J’y vois aussi La Machine, une compagnie française de théâtre monumental de rue, et ses monstres, un cheval dragon et une araignée qui pourrait bien être un gros rejeton de la Maman de Louise Bourgeois, une sculpture trônant devant le Musée des beauxarts du Canada. J’y vois encore, rue Wellington, une tablée de 1000 convives que régaleront 20 chefs canadiens, et au marché By, un Village de l’inspiration constitué de conteneurs maritimes, genre de boîtes à surprises que s’approprieront des artistes de chacune des provinces et des territoires.
«De nombreux spectacles et événements sont de véritables laboratoires artistiques», dit Guy Laflamme. Comme ces danses qui se dérouleront simultanément dans plusieurs fontaines de la ville; ces «commandos» qui auront pour mission d’illuminer des parcs; ou encore ces dîners à la ferme qui seront animés par des danseurs attachés à des branches d’arbre…
Qu’ossa donne, les commémorations festives? À Ottawa comme à Montréal, il me semble que ça fait se lever un vent d’audace, que ça met le feu aux poudres de la création, que ça accroît l’attractivité d’une destination et qu’au passage, ça relooke une ville.
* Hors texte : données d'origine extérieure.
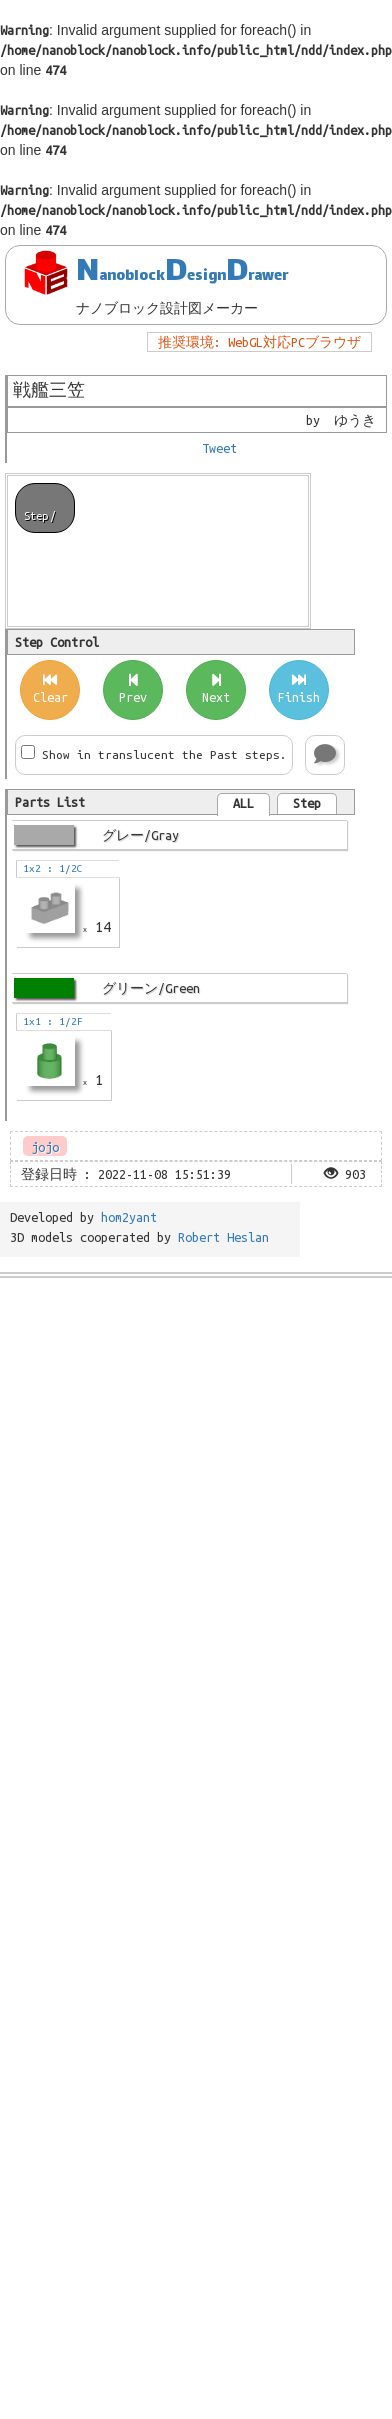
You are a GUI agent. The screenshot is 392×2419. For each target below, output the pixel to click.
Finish (299, 688)
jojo (45, 1147)
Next (216, 688)
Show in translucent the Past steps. (164, 754)
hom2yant (129, 1217)
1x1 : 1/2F (50, 1021)
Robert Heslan (223, 1237)
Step (307, 803)
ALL (243, 803)
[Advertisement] (187, 1480)
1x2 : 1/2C (50, 868)
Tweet (219, 448)
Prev (133, 688)
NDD (182, 273)
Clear (50, 688)
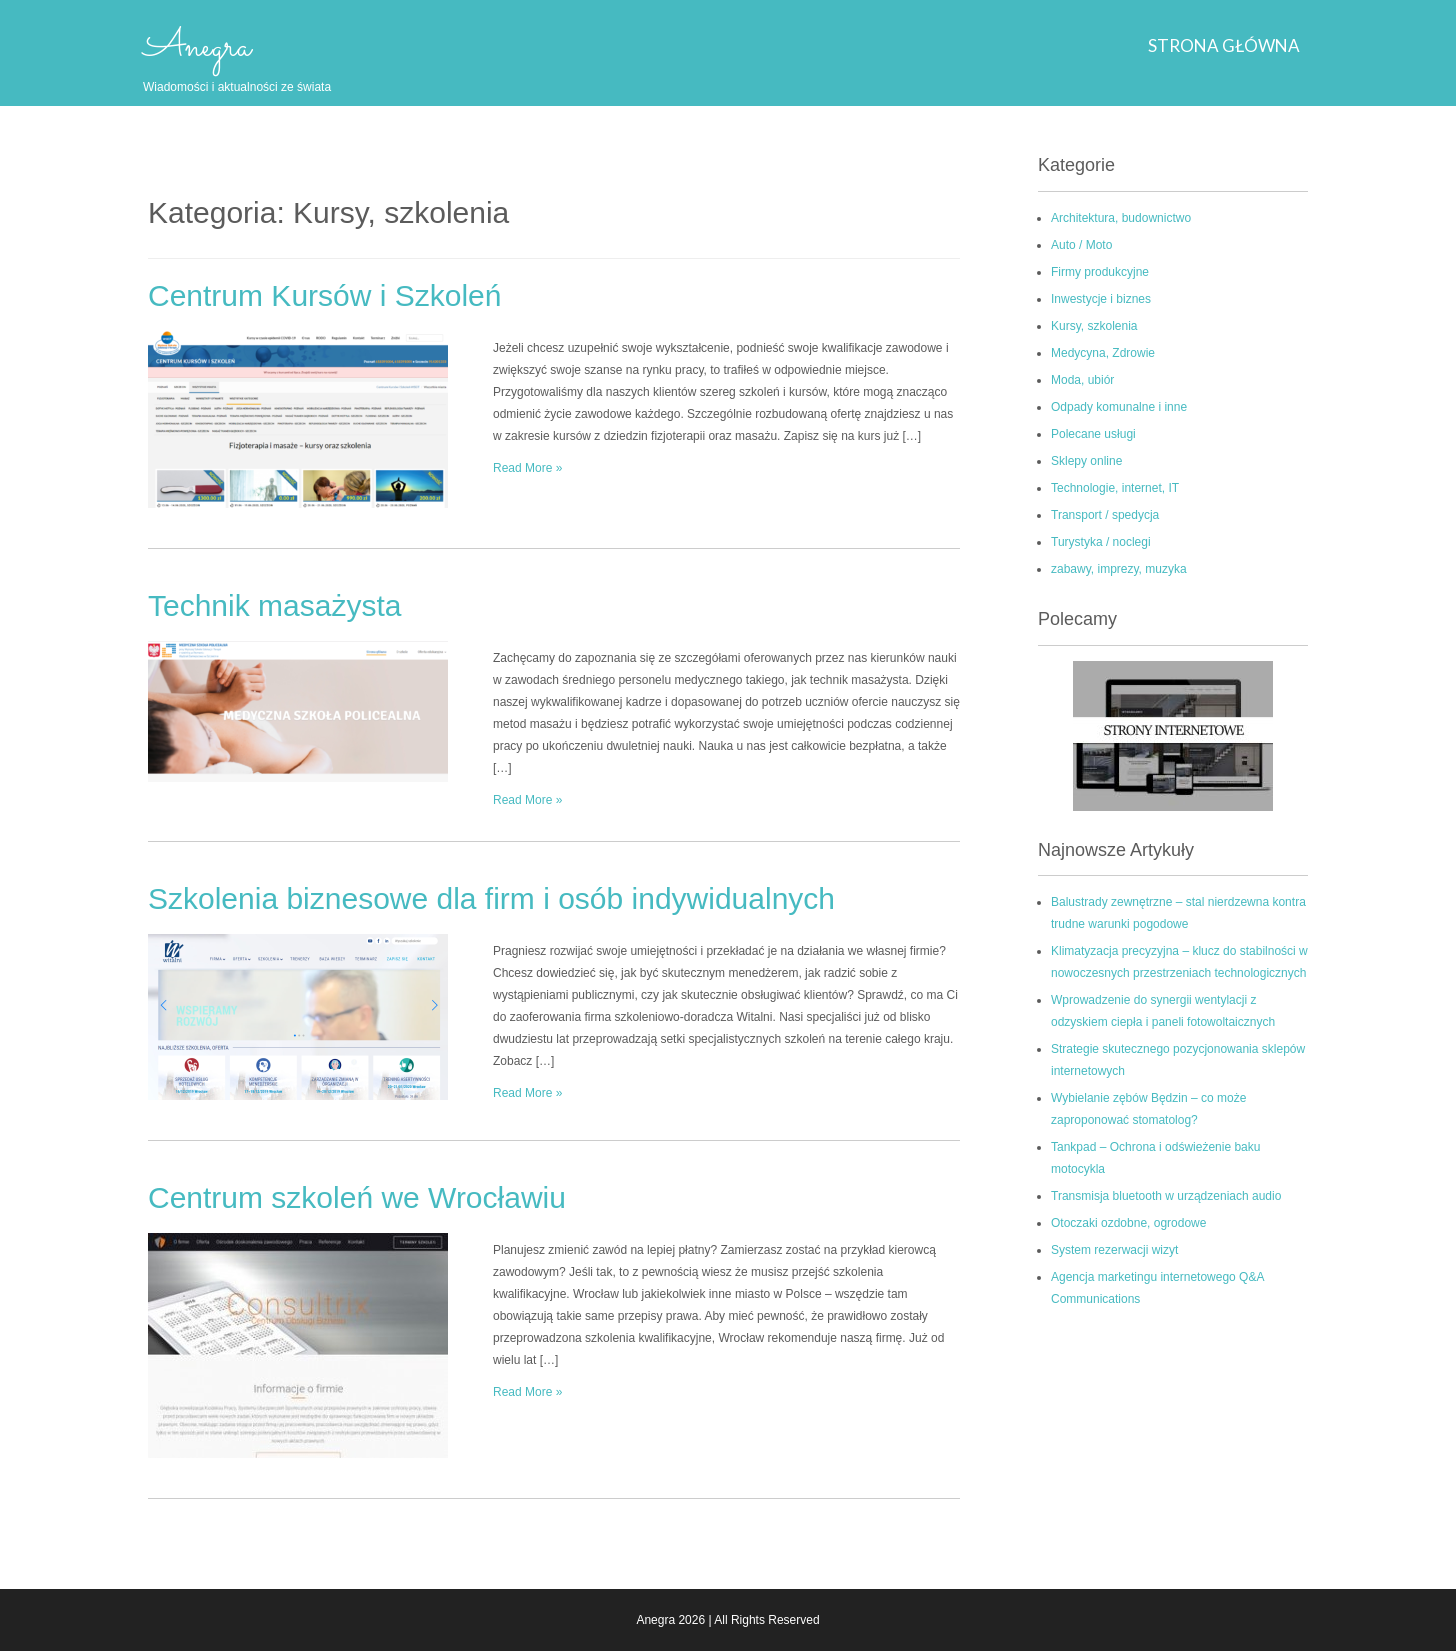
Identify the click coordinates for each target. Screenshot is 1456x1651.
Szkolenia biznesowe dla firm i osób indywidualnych (491, 898)
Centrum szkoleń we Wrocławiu (357, 1197)
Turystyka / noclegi (1101, 542)
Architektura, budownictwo (1121, 218)
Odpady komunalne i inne (1119, 407)
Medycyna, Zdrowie (1103, 353)
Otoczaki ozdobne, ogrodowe (1128, 1223)
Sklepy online (1086, 461)
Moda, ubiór (1082, 380)
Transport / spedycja (1105, 515)
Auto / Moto (1081, 245)
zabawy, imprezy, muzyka (1119, 569)
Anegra (197, 47)
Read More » (527, 468)
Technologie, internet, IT (1115, 488)
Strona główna (1224, 45)
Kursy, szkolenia (1094, 326)
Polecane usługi (1093, 434)
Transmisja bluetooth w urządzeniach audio (1166, 1196)
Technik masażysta (274, 605)
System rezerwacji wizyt (1114, 1250)
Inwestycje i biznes (1101, 299)
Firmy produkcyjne (1100, 272)
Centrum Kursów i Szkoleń (324, 295)
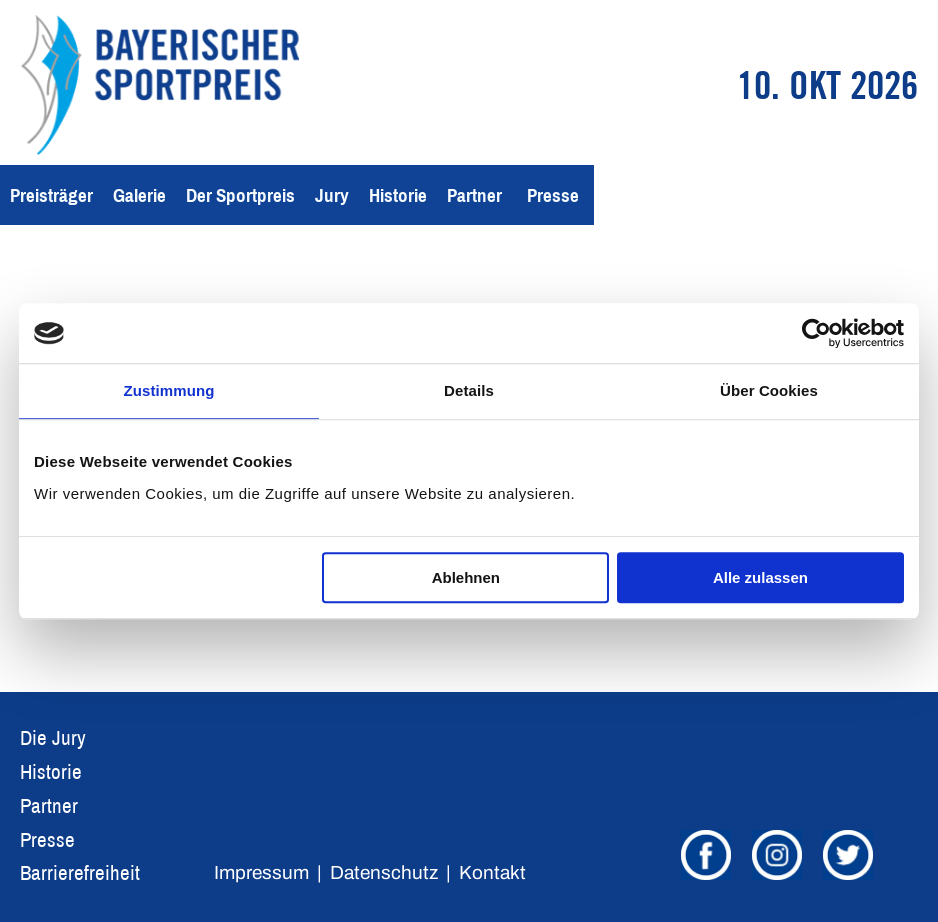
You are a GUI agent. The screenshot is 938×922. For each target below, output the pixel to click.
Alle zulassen (760, 577)
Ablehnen (466, 577)
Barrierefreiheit (80, 872)
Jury (332, 195)
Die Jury (53, 737)
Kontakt (492, 872)
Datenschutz (384, 872)
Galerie (139, 195)
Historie (398, 195)
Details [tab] (469, 390)
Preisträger (51, 195)
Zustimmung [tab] (169, 390)
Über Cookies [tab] (769, 390)
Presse (553, 195)
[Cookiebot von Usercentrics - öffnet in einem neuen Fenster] (816, 333)
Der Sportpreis (240, 195)
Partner (474, 195)
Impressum (261, 872)
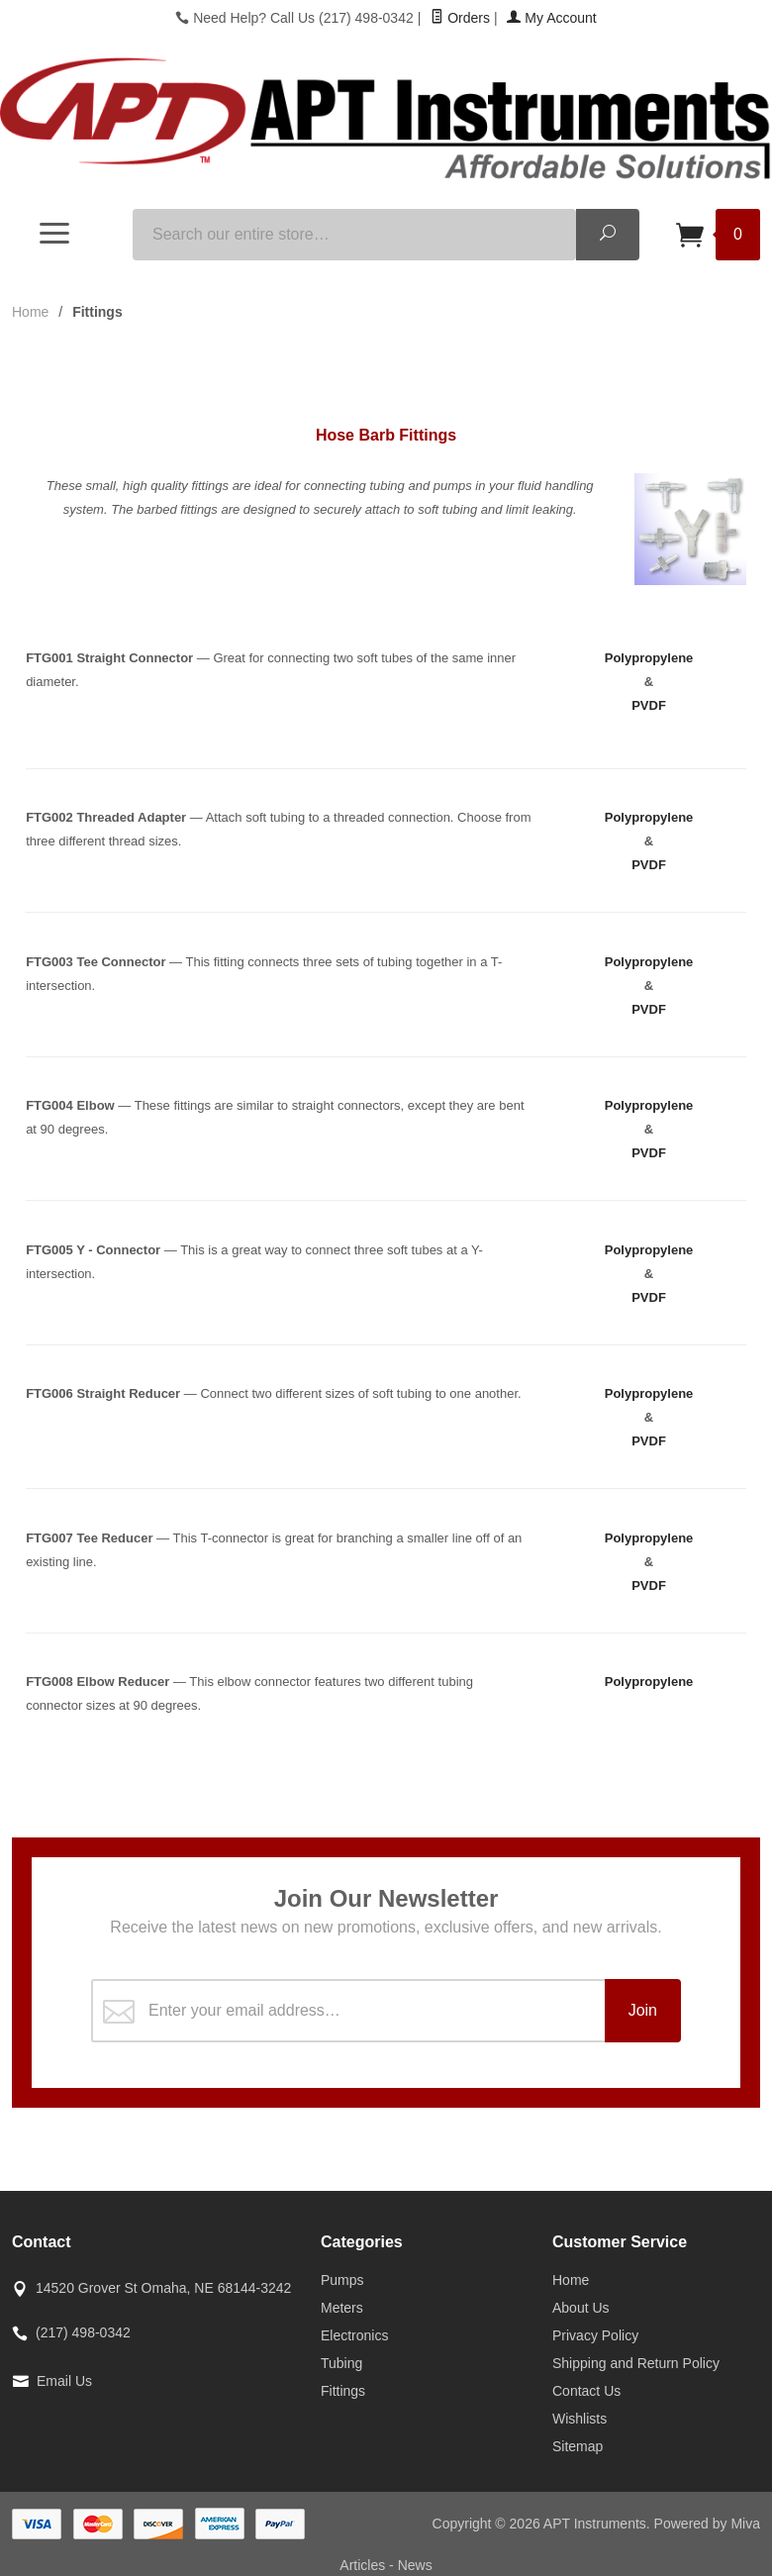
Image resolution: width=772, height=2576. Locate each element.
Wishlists (579, 2419)
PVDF (648, 705)
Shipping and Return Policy (636, 2363)
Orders (460, 18)
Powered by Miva (707, 2523)
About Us (581, 2308)
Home (30, 312)
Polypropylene (649, 657)
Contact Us (586, 2391)
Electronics (354, 2335)
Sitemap (577, 2446)
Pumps (342, 2280)
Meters (342, 2308)
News (415, 2565)
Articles (364, 2565)
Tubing (341, 2363)
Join (642, 2010)
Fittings (343, 2391)
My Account (551, 18)
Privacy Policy (595, 2335)
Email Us (64, 2381)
Il me semble aussi que ça nous donne rendez-vous avec le merveilleux.
Pendant ce temps, le mont Royal et l’UNESCO
Ainsi donc, les Amis de la montagne croient qu’une inscription du parc du mont Royal au Patrimoine mondial de l’UNESCO lui offrira «une protection accrue tout en contribuant à son rayonnement».
En matière de rayonnement, ils ont parfaitement raison. La célèbre désignation est de facto un sceau de qualité pour le bien visé et par là même un aimant à touristes. Ce sceau s’accompagne néanmoins d’un risque de dégradation du site qu’on souhaitait au départ protéger, vu sa fréquentation accrue.
Par ailleurs, en vertu de la Convention du patrimoine mondial, la gestion des biens figurant sur la fameuse liste relève exclusivement des États qui en ont demandé l’inscription. Ces derniers doivent notamment démontrer leur capacité à les préserver pour la postérité au moment même du dépôt des candidatures. En clair, UNESCO ou pas, il n’en revient qu’à nous de mieux aimer notre montagne.